[YUNIKORN-657] Expose application failure reasons #258

ghost · 2021-05-05T22:38:57Z

What is this PR for?

When an application fails or is rejected by the scheduler, the pods currently stay in pending forever without visibility on what happened to them. This PR propagates the scheduling error or failure to the pods so that the user will be able to see the reason of failure. If third-party operators (e.g. Spark K8s Operator) are used, they can also react according to the pod status change and update the status of the corresponding CRD and possibly retry. Core side changes are in apache/yunikorn-core#271

What type of PR is it?

Todos

- Task

What is the Jira issue?

https://issues.apache.org/jira/browse/YUNIKORN-657

How should this be tested?

Added unit tests to cover this change.
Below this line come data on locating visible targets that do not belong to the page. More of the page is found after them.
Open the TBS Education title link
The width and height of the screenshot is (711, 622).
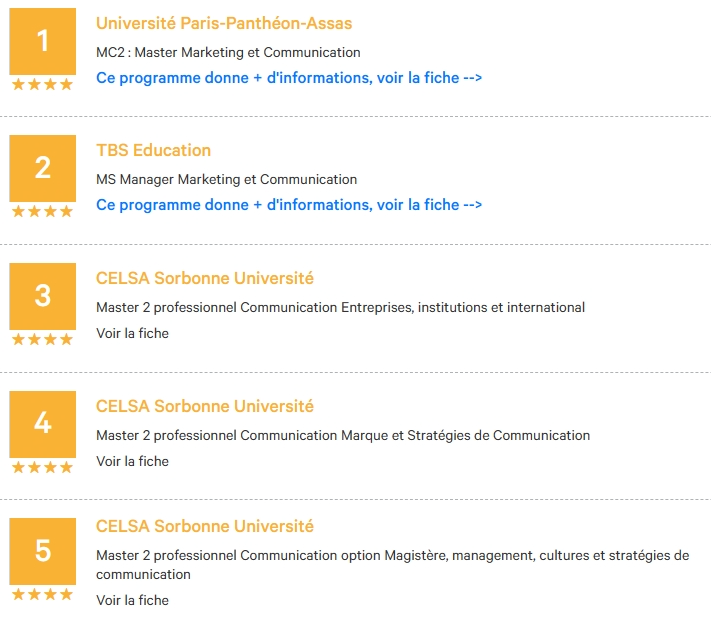tap(153, 150)
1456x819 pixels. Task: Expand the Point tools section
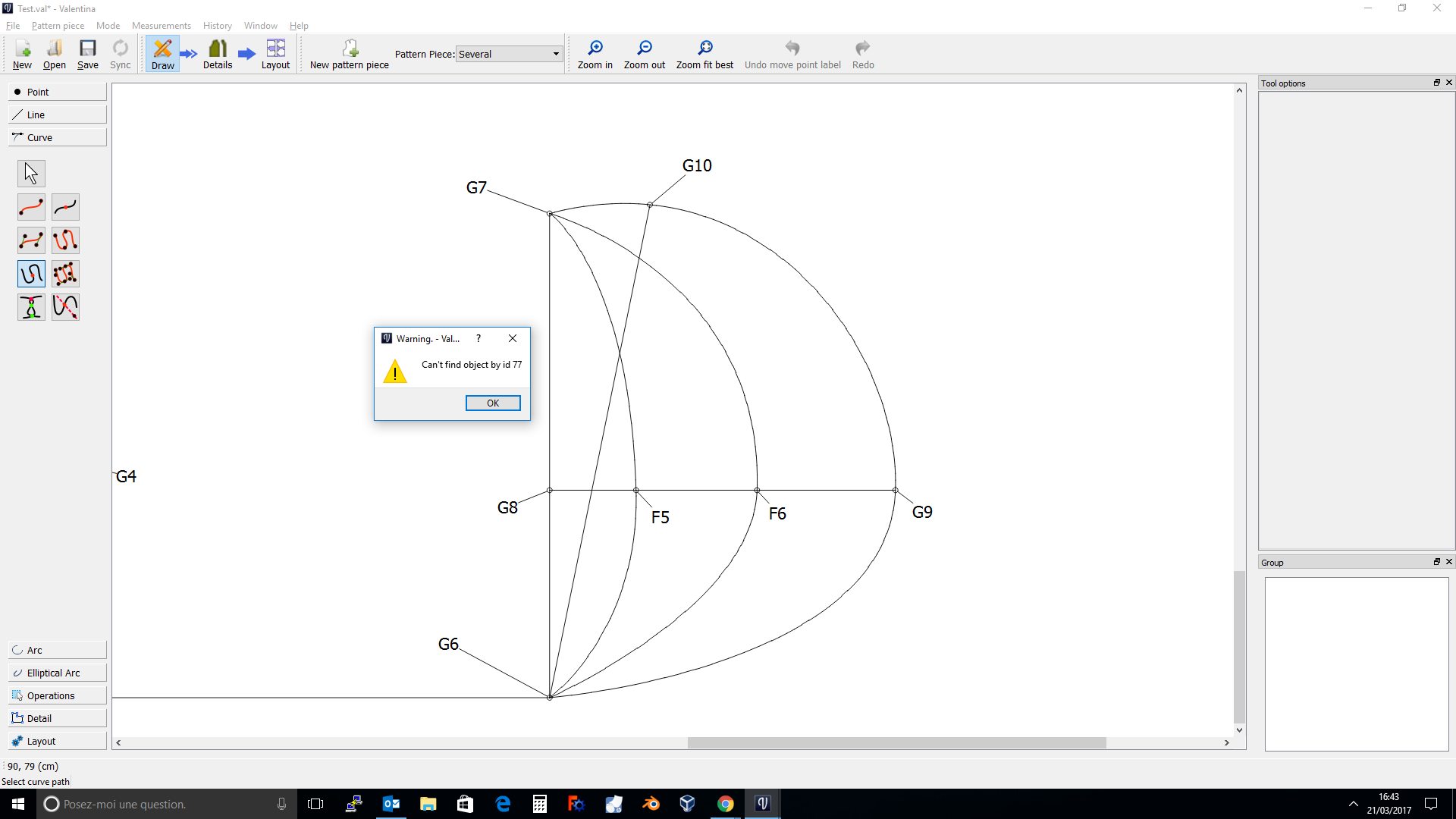click(58, 92)
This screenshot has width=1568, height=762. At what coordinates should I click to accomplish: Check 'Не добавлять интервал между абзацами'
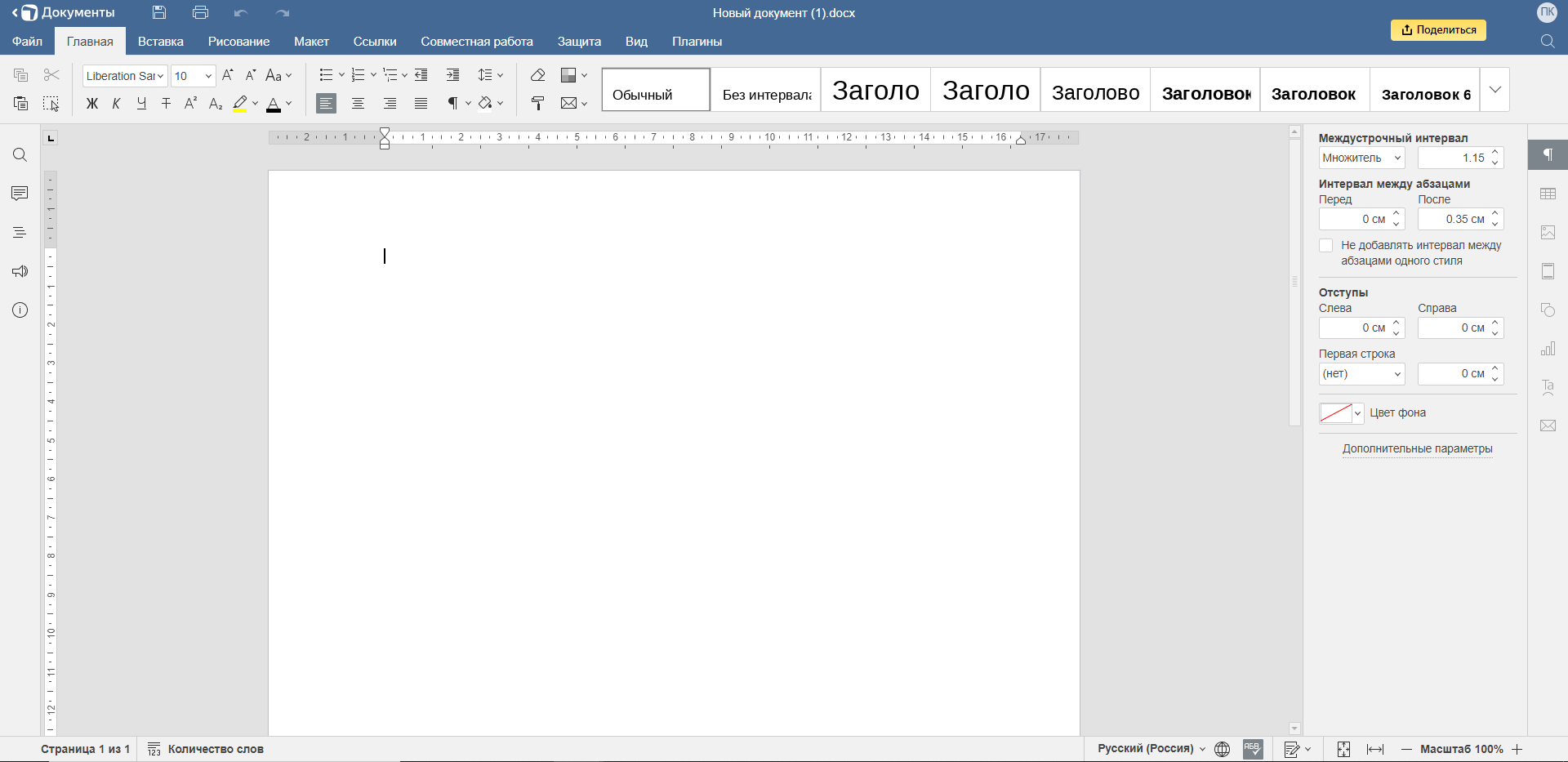1326,246
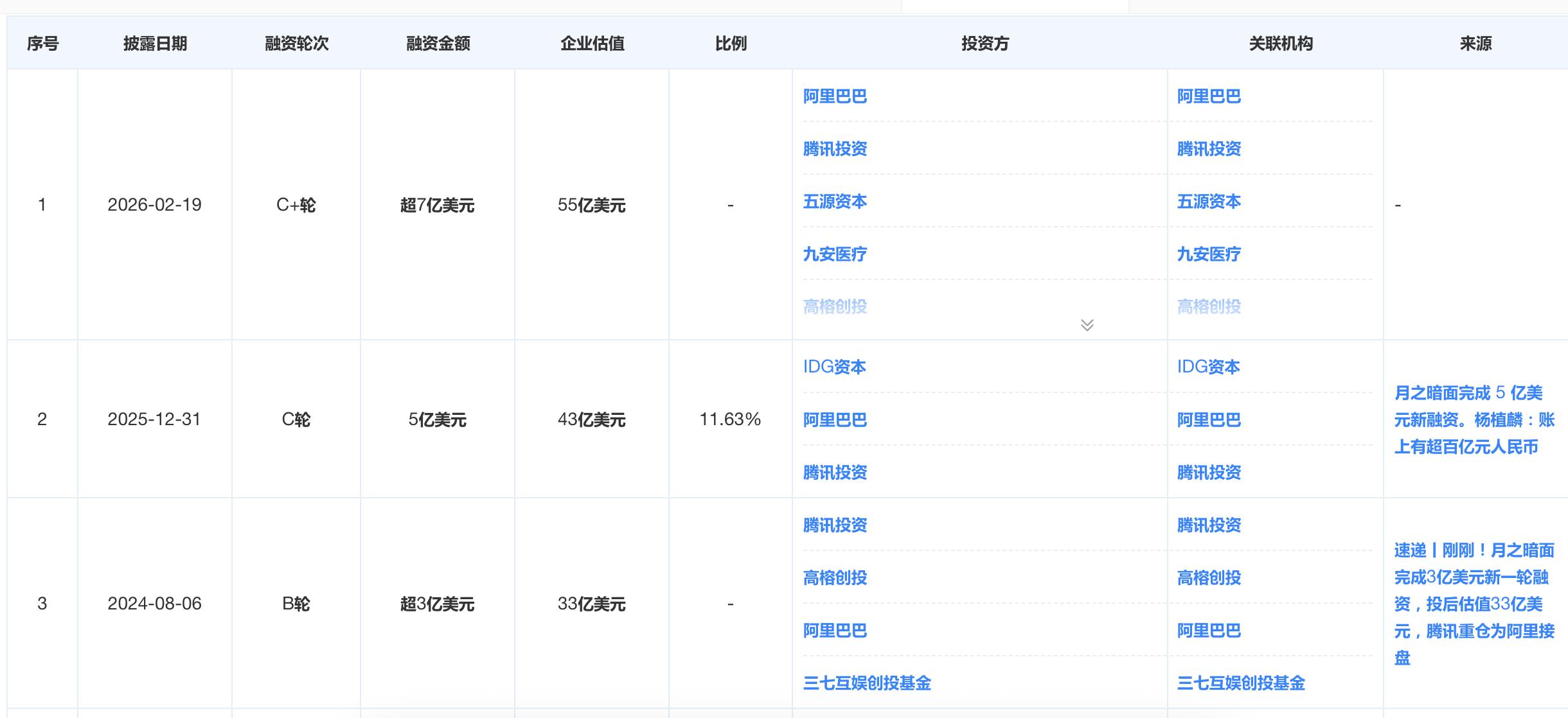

When running in a cluster, tested that scheduling failures will be reflected on the pods:

For example, if an application is rejected, its pods will be marked as failed and its status field will be populated with the following information:

status:
  message: ' application ''spark-<ID>'' rejected, cannot
    create queue ''root.spark'' without placement rules'
  phase: Failed
  reason: ApplicationRejected

Another example is that if a gang-scheduled application cannot successfully run all placeholders before they expire, the app pods' status field will show:

status:
  message: Scheduling has timed out due to insufficient resources
  phase: Failed
  reason: InsufficientResources

Screenshots (if appropriate)

Questions:

- The licenses files need update.
- There is breaking changes for older versions.
- It needs documentation.

codecov · 2021-05-06T02:14:32Z

Codecov Report

Merging #258 (5b5c36d) into master (c47ed51) will increase coverage by 0.90%.
The diff coverage is 65.15%.

@@            Coverage Diff             @@
##           master     #258      +/-   ##
==========================================
+ Coverage   59.75%   60.65%   +0.90%     
==========================================
  Files          35       36       +1     
  Lines        3133     3342     +209     
==========================================
+ Hits         1872     2027     +155     
- Misses       1180     1232      +52     
- Partials       81       83       +2

Impacted Files	Coverage Δ
pkg/appmgmt/appmgmt_recovery.go	`67.50% <0.00%> (-8.18%)`	⬇️
pkg/cache/amprotocol_mock.go	`0.00% <0.00%> (ø)`
pkg/cache/node.go	`84.55% <ø> (ø)`
pkg/cache/nodes.go	`79.80% <ø> (ø)`
pkg/common/events/recorder_mock.go	`0.00% <0.00%> (ø)`
pkg/common/resource.go	`90.72% <0.00%> (-9.28%)`	⬇️
pkg/common/utils/gang_utils.go	`65.43% <0.00%> (-16.11%)`	⬇️
pkg/controller/application/app_controller.go	`71.05% <ø> (-0.26%)`	⬇️
...missioncontrollers/webhook/admission_controller.go	`33.74% <0.00%> (+1.00%)`	⬆️
pkg/shim/main.go	`0.00% <ø> (ø)`
... and 20 more

Continue to review full report at Codecov.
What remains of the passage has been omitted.